Measles on the rise in California

The number of measles cases in California is rising, according to state health officials who say unimmunized travelers infected elsewhere are behind the numbers.

Dr. Gilberto Chavez, deputy director of the California Department of Public Health, said many of those recently infected with measles include unimmunized Californians traveling abroad, foreign visitors and those who have come into contact with infected travelers, according to the L.A. Times.

Measles has been largely subdued in the Western Hemisphere, but remains a significant problem in Africa, Europe and Asia.

In Europe, a recent outbreak spread through 30 countries, leaving 6,500 people infected this year. Unimmunized children in Belgium have been hit particularly hard because of parents who do not believe in vaccinations and infants who have yet to be vaccinated, according to the World Health Organization.

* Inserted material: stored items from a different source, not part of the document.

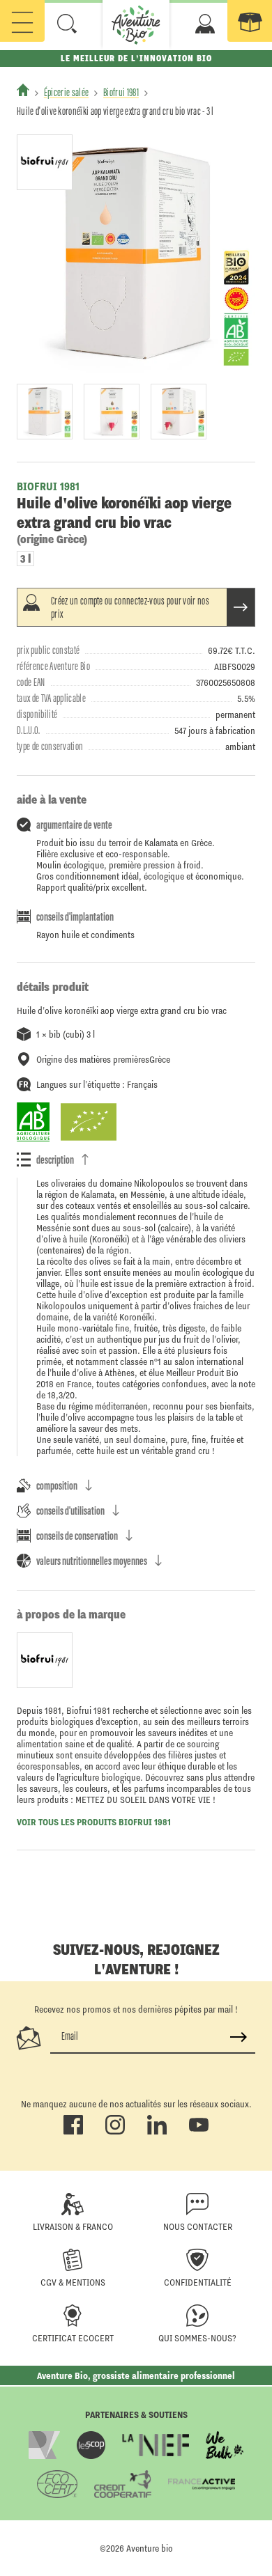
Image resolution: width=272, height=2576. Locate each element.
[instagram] (115, 2131)
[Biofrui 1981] (45, 162)
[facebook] (73, 2131)
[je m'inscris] (238, 2037)
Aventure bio (149, 2548)
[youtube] (199, 2131)
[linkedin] (157, 2131)
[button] (67, 24)
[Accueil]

Chavez said that although infants are usually given inoculations after one year of age, infants traveling abroad are allowed the vaccine after six months, the L.A. Times reports.

There have been 13 measles cases reported in California so far this year, with seven occurring in April alone. Four patients have been hospitalized, according to the L.A. Times. Since measles is capable of spreading rapidly, especially in cases where the population remains unvaccinated, health officials are concerned.

In 2008, a seven-year-old boy from San Diego contracted measles while in Switzerland on a family trip and triggered an outbreak upon his return. He infected his two siblings and nine other children from a doctor’s office and his public charter school. His family had chosen not to vaccinate their children. The outbreak forced at least 70 children to be quarantined at home.